Section 2.2 is relevant when different policies are used to compute s′ and to rollout from s. In that situation, the subagent can ultimately have no restrictions at all (basically, this section shows why you want to use the same policy for both purposes).
It’s only equal to the inaction baseline on the first step. It has the step of divergence always be the last step.
Note that the stepwise pi0 baseline suggests using different baselines per auxiliary reward, namely the action that maximizes that auxiliary reward. Or equivalently, using the stepwise inaction baseline where the effect of inaction is that no time passes.
I’ll also remind here that it looks like instead of merely maximizing the auxiliary reward as a baseline, we ought to also apply an impact penalty to compute the baseline.
I’m not following you here. Could you put this into equations/examples?
Here’s three sentences that might illuminate their respective paragraph.
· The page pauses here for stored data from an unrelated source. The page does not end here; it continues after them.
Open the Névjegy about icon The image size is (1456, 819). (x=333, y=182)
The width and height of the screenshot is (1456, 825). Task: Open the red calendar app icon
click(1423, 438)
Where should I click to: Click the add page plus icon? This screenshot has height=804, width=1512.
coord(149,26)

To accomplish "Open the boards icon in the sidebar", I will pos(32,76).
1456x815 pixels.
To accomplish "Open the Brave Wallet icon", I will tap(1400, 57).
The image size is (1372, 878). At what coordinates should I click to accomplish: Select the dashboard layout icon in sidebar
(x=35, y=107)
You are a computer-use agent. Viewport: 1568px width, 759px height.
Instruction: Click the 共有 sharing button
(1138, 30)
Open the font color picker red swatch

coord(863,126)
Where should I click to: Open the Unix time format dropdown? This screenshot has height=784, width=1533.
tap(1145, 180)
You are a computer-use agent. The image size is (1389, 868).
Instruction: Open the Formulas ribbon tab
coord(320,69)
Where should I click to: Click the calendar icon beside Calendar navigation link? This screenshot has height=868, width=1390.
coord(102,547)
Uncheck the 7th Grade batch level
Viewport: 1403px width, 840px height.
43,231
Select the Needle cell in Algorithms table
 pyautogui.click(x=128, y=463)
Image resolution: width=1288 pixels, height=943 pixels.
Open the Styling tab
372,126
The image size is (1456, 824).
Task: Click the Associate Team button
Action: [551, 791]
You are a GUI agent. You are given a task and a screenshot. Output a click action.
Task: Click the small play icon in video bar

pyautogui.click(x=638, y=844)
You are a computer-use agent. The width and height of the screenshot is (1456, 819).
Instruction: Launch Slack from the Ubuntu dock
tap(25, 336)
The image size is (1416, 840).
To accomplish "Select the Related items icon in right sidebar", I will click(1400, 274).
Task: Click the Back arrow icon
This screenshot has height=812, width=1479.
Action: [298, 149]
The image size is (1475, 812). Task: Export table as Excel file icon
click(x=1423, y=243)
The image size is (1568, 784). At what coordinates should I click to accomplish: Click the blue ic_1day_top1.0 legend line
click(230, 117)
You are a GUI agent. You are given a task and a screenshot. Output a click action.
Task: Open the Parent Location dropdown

If they don’t, ask again.
The stepwise inaction baseline with inaction rollouts already uses the same policy for s′t and rollouts, and yet it is not the inaction baseline.
Why not set s′t=st−1?
Why not subtract ωD from every R (in a fixpointy way)?
In this case, it is, because the agent A will only do ∅ from then on, to zero out the subsequent penalties.
It messes up the comparison for rewards that fluctuate based on time, it doesn’t block subagent creation… and I’ve never seen it before, so I don’t know what it could do ^_^ Do you have a well-developed version of this?
The last point I don’t understand at all.
How do
“One of the problems here is that the impact penalty only looks at the value of VAR one turn ahead. In the DeepMind paper, they addressed similar issues by doing “inaction rollouts”. I’ll look at the more general situations of π0 rollouts: rollouts for any policy π0. ”
and
“That’s the counterfactual situation, that zeroes out the impact penalty. What about the actual situation? Well, as we said before, A will be just doing ∅; so, as soon as π0 would produce anything different from ∅, the A becomes completely unrestrained again.”
fit together? In the special case where π0 is the inaction policy, I don’t understand how the trick would work.
They don’t fit together in that case; that’s addressed immediately after, in section 2.3.